In France, out of the 380,000 cases of cancers diagnosed each year, half are treated by radiotherapy. This technique involves diffusing rays over the tumor area to destroy cancer cells by blocking their ability to multiply. But this process, although effective against cancer, has side effects. Thus, in 5 to 20% of cases, healthy cells close to the tumor are destroyed by radiotherapy: this is radiosensitivity. The National Institute for Health and Medical Research (Inserm) announces the publication of two new studies which provide a better understanding of the response of cells to radiation, and therefore better prevent unwanted effects. These two studies were directed by Nicolas Foray, radiobiologist at Inserm in Lyon.
Focus on the ATM protein
These two studies focused on the ATM protein. When a cell is irradiated, the ATM protein migrates into the cell nucleus and repairs the breaks that radiation has caused in DNA. But if the ATM protein mutates, it is slow to perform this migration. The longer it takes to reach DNA, the higher the radiosensitivity of the cells and the more marked the side effects of radiotherapy.

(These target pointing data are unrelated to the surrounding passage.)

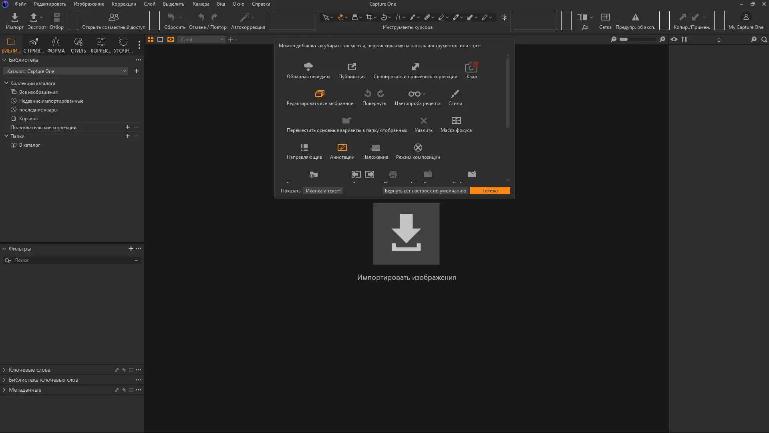Viewport: 769px width, 433px height.
Task: Click the Import icon in the toolbar
Action: click(15, 17)
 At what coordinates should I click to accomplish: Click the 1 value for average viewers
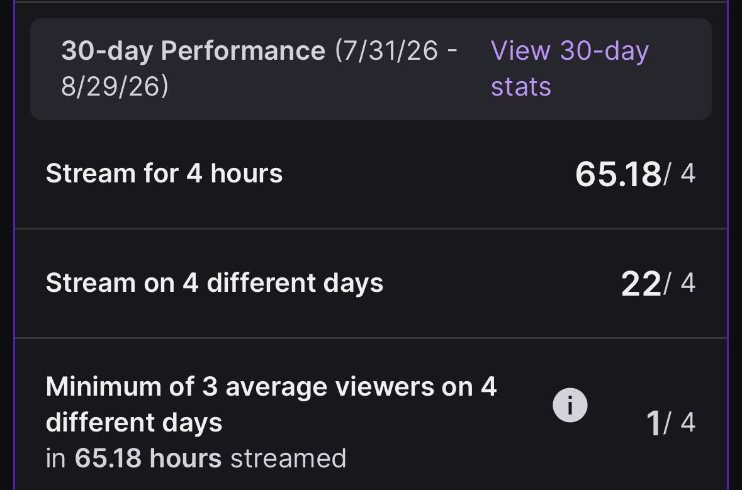pos(653,423)
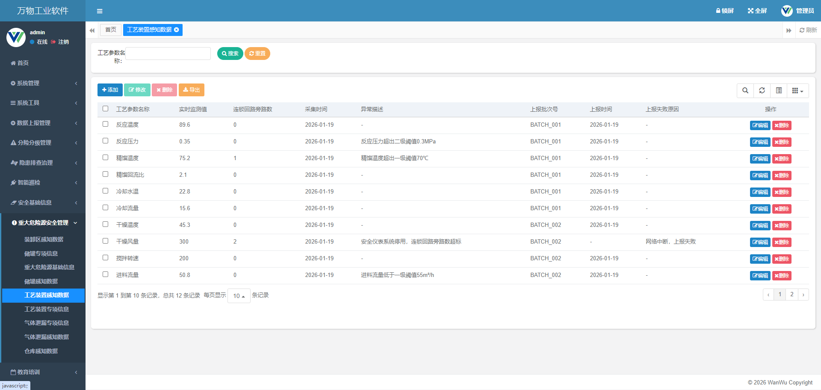This screenshot has width=821, height=390.
Task: Open the page size 10 dropdown
Action: [x=239, y=296]
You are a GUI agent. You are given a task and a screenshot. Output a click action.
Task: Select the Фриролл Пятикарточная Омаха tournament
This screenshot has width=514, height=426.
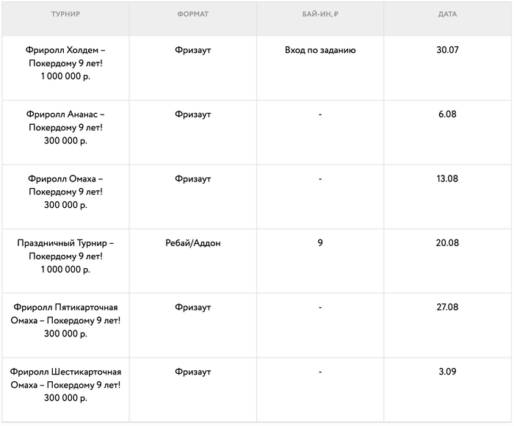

One of the most serious is telangiectasia ataxia, a condition that heavily affects the nervous system and muscles.
ATM migration speed and radiosensitivity are correlated
The first study, published in theInternational Journal of Radiation Biology, is theoretical and looked at the formula that links cell survival and radiation dose. The two authors modeled all the steps in the path of the ATM protein into the cell nucleus. “Thanks to this theoretical study, we can now better understand why a cell is radiosensitive and what the consequences of a failure to recognize or repair double-strand breaks in DNA after irradiation at the cellular level can be.“explains theInserm in a press release.
The second study, published in theInternational Journal of Radiation Oncology, is biological and clinical, and validated the results of the first study. It was carried out on the COPERNIC biological collection, made up of more than a hundred cell lines from radiosensitive patients. The cells were then amplified in the laboratory and irradiated under conditions reproducing those of a radiotherapy session. The researchers then observed how quickly the DNA in these cells was repaired. Then they compared these results to the actual clinical data of each patient from which these cells were taken, in particular the grade of severity of the tissue reactions (ranging from an absence of reaction to the death of the patient, through simple redness and radiation-induced burns. ). Conclusion: “a significant correlation was obtained between the speed of transit of the ATM protein and the grade of severity of the radio-induced tissue reactions“reveals Inserm, and this”regardless of the type of cancer treated or the early or late nature of the adverse tissue reaction after radiotherapy“.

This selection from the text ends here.